▸ **EXERCISE PASSAGE**
********************
This testimony was made by a person known as "yellsnomatt". All rights go to the original author.
Oh man once i get started on residential treatment centers...
When I was 17 I spent four months in a wilderness "treatment center" down south. This treatment center was advertised as a rehab, behavioral center, fat camp, and juvie all in a single facility. But it didn't matter why you were there, all the kids went through the same shit. We slept in tents and spent the majority of our time doing group exercise and outdoor labor. But that's not the bad part. While the initial transition was rough, the physical environment of the program wasn't bad compared to the psychological bullshit.
We were not allowed to speak (or nonverbally communicate) at all without first raising two fingers to get the attention of a staff member to ask permission. The only time it was appropriate to speak "openly" was in group therapy twice a week. Conversation was not allowed. Period. If you spoke out of turn they put you on non-comm which meant you were not allowed to ever speak and you had to write everything you had to say. Break non-comm and they put you on med-comm which means no communication unless it concerns a medical emergency. There were other punishments (called "consequences" b/c treatment programs don't believe in punishment) too for breaking the "standards", such as being banned from using condiments on your food for using more than three shakes of the salt/pepper shaker. (NO JOKE) Another consequence was that we all would have to work out outside for our morning PT if one of us farted without excusing ourselves during PT, which was inside b/c its cold at 5 am in March.
********************
▸ **PROVIDED MATERIAL**
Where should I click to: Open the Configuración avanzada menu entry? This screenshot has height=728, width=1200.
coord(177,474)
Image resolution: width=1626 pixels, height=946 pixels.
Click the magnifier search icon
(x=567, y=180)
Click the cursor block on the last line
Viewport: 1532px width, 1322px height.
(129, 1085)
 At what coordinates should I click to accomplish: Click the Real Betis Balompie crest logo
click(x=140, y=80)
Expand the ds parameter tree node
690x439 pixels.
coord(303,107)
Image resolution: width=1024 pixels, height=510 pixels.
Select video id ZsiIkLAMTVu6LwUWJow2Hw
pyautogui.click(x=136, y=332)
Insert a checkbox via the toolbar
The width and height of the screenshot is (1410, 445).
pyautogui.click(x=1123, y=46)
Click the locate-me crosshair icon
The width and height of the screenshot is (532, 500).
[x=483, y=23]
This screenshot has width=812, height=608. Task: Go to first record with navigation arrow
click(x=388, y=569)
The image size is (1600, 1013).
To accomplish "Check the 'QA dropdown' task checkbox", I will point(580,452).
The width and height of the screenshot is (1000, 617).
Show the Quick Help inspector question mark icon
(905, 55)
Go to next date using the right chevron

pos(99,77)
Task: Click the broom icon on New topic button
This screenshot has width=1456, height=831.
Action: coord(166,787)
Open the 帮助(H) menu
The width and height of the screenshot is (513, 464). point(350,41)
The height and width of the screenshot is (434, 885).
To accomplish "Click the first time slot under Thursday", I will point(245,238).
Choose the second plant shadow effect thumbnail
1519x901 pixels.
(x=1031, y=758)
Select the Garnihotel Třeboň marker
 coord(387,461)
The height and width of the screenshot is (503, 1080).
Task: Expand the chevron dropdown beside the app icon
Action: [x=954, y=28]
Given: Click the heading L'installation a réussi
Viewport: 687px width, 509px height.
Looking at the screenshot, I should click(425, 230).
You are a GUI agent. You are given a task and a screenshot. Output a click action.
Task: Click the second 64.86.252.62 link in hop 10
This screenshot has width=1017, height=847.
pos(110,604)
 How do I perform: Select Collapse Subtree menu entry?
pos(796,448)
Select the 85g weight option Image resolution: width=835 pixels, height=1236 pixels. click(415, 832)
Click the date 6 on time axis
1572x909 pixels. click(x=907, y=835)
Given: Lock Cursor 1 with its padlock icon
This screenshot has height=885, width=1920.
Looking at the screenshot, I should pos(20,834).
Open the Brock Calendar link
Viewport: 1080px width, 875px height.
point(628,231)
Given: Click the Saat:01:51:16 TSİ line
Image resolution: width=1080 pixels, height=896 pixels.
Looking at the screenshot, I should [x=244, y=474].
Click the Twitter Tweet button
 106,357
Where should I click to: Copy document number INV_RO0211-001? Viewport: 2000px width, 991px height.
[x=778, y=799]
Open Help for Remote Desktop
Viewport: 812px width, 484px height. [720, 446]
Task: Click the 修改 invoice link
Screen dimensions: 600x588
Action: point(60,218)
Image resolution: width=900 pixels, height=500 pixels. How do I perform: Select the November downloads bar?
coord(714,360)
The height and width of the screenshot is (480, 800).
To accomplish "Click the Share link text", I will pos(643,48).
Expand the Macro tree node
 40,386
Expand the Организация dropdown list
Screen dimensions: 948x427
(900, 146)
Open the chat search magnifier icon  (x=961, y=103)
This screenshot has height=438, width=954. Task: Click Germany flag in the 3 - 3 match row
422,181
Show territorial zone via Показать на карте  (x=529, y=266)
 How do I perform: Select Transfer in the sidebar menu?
********************
▸ **REQUIRED ACTION**
Output the wilderness treatment center testimony word for word between "This testimony was" and "residential treatment centers...", inclusive.

▸ **SOLUTION TO THIS TASK**
This testimony was made by a person known as "yellsnomatt". All rights go to the original author.
Oh man once i get started on residential treatment centers...